Его оглушал рев моторов. Грауту все было нипочем. И хрипящий мотоцикл, и ревущий дизель. На какой-то миг он от головокружения совсем потерял ориентировку, впал в смятение и безошибочно понял, что бывал здесь и раньше, все это уже видел. Подняв глаза к небу, он споткнулся, однако голова прояснилась, и он не угодил под колеса транспорта, хотя был к этому близок. Вдруг раздался страшный грохот, как будто машина врезалась в какую-то преграду, но, скорее всего это был просто грохот пустого грузовика или самосвала, который, не сбросив газ, наехал на бугор ограничения скорости или попал колесом в выбоину.

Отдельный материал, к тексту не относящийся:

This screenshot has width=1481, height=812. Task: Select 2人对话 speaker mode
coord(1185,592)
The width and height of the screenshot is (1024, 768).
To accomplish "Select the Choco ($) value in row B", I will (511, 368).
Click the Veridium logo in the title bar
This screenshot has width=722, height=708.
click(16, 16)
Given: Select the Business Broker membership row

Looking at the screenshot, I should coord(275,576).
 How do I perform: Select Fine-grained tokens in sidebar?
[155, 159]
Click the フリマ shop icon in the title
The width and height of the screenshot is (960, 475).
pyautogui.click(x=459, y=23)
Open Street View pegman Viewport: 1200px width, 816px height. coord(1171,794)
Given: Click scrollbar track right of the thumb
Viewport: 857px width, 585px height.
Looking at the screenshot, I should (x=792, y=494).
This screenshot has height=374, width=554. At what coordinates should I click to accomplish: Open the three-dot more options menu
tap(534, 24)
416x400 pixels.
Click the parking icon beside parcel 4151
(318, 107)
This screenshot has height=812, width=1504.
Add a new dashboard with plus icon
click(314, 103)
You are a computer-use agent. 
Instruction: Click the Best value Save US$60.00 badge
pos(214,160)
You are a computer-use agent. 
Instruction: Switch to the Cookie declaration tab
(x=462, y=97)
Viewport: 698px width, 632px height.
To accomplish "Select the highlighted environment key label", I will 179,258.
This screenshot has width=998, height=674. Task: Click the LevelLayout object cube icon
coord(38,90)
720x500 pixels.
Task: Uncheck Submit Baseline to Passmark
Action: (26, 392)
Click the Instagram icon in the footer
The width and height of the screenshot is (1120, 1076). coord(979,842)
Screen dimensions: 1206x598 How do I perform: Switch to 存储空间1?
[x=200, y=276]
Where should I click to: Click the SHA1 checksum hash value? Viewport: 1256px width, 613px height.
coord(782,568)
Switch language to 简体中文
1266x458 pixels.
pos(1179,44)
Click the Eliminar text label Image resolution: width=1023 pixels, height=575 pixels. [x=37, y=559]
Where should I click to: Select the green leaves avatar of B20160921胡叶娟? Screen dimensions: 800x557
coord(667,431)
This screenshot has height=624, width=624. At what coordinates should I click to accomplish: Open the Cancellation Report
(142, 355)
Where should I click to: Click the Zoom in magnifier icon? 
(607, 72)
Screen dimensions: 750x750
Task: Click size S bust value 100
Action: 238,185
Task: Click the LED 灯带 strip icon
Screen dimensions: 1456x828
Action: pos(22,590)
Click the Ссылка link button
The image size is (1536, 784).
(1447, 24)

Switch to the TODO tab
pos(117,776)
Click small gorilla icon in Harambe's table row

Граут медленно обернулся с каким-то странным ощущением, чтобы посмотреть, не была ли это часом одна из тех выбоин, что заделывал Дэн Эштон со своими подручными. Он готов был заложиться, что так оно и есть.

На тротуаре завизжала какая-то женщина.

Он снова поднял глаза к голубому-голубому небу и увидел, как из этой голубизны выплывает какой-то округлый предмет, несущий на себе яркие отблески небосвода.

Крутящийся цилиндр.

Мимо пронесся мотоцикл, за ним грузовик. Граут замер как вкопанный, думая только об одном: моя каска... моя каска...

Слетевшая с грузовика алюминиевая бочка с пивом опустилась прямо ему на голову.

КИТАЙСКАЯ КРЕСТОСЛОВИЦА

Укутавшись в шкуры, они заняли маленький свободный пятачок на одном из верхних ярусов Замка Наследия.

С одной стороны к сверкающему светло-серому небу тянулись обветшалые башни с подгнившими перекрытиями комнат и залов; почти все помещения были пусты и заброшены, их давно облюбовали птицы. Если не считать расчищенного пятачка, вокруг были сплошные руины — крупные обломки кровельных плит. Из трещин и сланцевого крошева тут и там пробивались чахлые деревца и кустики, больше похожие на сорняки-переростки. Кое-где валялись обломки арок и колонн. И пока шла игра в китайскую крестословицу, начался снегопад.

Квисс изумленно вскинул голову. Ему не припоминалось, чтобы здесь шел снег... разве что очень давно. Он сдул с доски несколько маленьких сухих снежинок. Аджайи этого не заметила: она изучала две последние фишки, которые едва помещались у нее на узкой щепке. Игра была почти закончена.

Поблизости на выщербленной, облезлой колонне восседала красная ворона, которая дымила окурком толстой зеленой сигары. Она пристрастилась к табаку примерно в то же время, когда они начали играть в китайскую крестословицу.